┌─ Recorded data
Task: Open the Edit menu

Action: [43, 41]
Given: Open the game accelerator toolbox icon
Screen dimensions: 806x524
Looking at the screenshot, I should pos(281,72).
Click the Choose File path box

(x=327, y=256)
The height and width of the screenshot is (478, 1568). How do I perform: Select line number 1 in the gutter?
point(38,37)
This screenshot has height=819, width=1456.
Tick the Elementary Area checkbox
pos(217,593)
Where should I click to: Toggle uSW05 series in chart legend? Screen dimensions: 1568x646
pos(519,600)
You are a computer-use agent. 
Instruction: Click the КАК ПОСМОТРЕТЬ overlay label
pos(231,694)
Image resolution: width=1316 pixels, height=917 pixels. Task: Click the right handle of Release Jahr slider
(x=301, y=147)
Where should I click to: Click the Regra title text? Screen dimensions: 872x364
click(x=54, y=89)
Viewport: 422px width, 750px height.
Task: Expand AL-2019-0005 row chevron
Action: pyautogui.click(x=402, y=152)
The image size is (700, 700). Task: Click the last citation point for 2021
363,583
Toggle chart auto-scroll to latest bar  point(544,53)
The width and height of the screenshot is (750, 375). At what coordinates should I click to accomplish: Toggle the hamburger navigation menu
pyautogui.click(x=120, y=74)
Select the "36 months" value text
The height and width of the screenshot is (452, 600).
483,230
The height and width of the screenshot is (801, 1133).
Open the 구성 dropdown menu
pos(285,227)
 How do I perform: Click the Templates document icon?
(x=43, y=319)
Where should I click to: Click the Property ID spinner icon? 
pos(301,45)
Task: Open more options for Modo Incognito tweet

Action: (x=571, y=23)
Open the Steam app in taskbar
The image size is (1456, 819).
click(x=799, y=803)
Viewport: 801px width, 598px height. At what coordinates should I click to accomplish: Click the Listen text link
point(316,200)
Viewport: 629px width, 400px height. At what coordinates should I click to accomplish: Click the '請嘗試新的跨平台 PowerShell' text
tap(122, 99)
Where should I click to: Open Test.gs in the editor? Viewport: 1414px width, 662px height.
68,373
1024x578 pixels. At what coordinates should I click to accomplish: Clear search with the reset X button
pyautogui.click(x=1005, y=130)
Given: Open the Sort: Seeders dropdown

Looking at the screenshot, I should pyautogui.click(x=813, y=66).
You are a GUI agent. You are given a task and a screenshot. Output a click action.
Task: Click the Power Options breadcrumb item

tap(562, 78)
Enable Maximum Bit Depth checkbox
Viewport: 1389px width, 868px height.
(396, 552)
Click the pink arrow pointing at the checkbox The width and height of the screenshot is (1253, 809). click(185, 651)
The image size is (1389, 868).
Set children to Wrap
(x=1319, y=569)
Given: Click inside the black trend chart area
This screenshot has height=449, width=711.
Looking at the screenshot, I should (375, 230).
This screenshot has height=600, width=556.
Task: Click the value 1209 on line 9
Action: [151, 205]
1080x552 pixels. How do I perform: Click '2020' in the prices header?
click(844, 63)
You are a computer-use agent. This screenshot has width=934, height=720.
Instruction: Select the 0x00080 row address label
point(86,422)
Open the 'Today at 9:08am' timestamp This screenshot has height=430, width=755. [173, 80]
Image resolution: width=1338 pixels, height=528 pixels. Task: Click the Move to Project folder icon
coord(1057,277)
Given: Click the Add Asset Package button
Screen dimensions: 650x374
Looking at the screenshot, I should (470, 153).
└─
# How to complete this task
Keeping each line exactly as it is, retype all of the data.

# Reply to the task
Task: Open the Edit menu

Action: [43, 41]
Given: Open the game accelerator toolbox icon
Screen dimensions: 806x524
Looking at the screenshot, I should pos(281,72).
Click the Choose File path box

(x=327, y=256)
The height and width of the screenshot is (478, 1568). How do I perform: Select line number 1 in the gutter?
point(38,37)
This screenshot has height=819, width=1456.
Tick the Elementary Area checkbox
pos(217,593)
Where should I click to: Toggle uSW05 series in chart legend? Screen dimensions: 1568x646
pos(519,600)
You are a computer-use agent. 
Instruction: Click the КАК ПОСМОТРЕТЬ overlay label
pos(231,694)
Image resolution: width=1316 pixels, height=917 pixels. Task: Click the right handle of Release Jahr slider
(x=301, y=147)
Where should I click to: Click the Regra title text? Screen dimensions: 872x364
click(x=54, y=89)
Viewport: 422px width, 750px height.
Task: Expand AL-2019-0005 row chevron
Action: pyautogui.click(x=402, y=152)
The image size is (700, 700). Task: Click the last citation point for 2021
363,583
Toggle chart auto-scroll to latest bar  point(544,53)
The width and height of the screenshot is (750, 375). At what coordinates should I click to accomplish: Toggle the hamburger navigation menu
pyautogui.click(x=120, y=74)
Select the "36 months" value text
The height and width of the screenshot is (452, 600).
483,230
The height and width of the screenshot is (801, 1133).
Open the 구성 dropdown menu
pos(285,227)
 How do I perform: Click the Templates document icon?
(x=43, y=319)
Where should I click to: Click the Property ID spinner icon? 
pos(301,45)
Task: Open more options for Modo Incognito tweet

Action: (x=571, y=23)
Open the Steam app in taskbar
The image size is (1456, 819).
click(x=799, y=803)
Viewport: 801px width, 598px height. At what coordinates should I click to accomplish: Click the Listen text link
point(316,200)
Viewport: 629px width, 400px height. At what coordinates should I click to accomplish: Click the '請嘗試新的跨平台 PowerShell' text
tap(122, 99)
Where should I click to: Open Test.gs in the editor? Viewport: 1414px width, 662px height.
68,373
1024x578 pixels. At what coordinates should I click to accomplish: Clear search with the reset X button
pyautogui.click(x=1005, y=130)
Given: Open the Sort: Seeders dropdown

Looking at the screenshot, I should pyautogui.click(x=813, y=66).
You are a GUI agent. You are given a task and a screenshot. Output a click action.
Task: Click the Power Options breadcrumb item

tap(562, 78)
Enable Maximum Bit Depth checkbox
Viewport: 1389px width, 868px height.
(396, 552)
Click the pink arrow pointing at the checkbox The width and height of the screenshot is (1253, 809). click(185, 651)
The image size is (1389, 868).
Set children to Wrap
(x=1319, y=569)
Given: Click inside the black trend chart area
This screenshot has height=449, width=711.
Looking at the screenshot, I should (375, 230).
This screenshot has height=600, width=556.
Task: Click the value 1209 on line 9
Action: [151, 205]
1080x552 pixels. How do I perform: Click '2020' in the prices header?
click(844, 63)
You are a computer-use agent. This screenshot has width=934, height=720.
Instruction: Select the 0x00080 row address label
point(86,422)
Open the 'Today at 9:08am' timestamp This screenshot has height=430, width=755. [173, 80]
Image resolution: width=1338 pixels, height=528 pixels. Task: Click the Move to Project folder icon
coord(1057,277)
Given: Click the Add Asset Package button
Screen dimensions: 650x374
Looking at the screenshot, I should (470, 153).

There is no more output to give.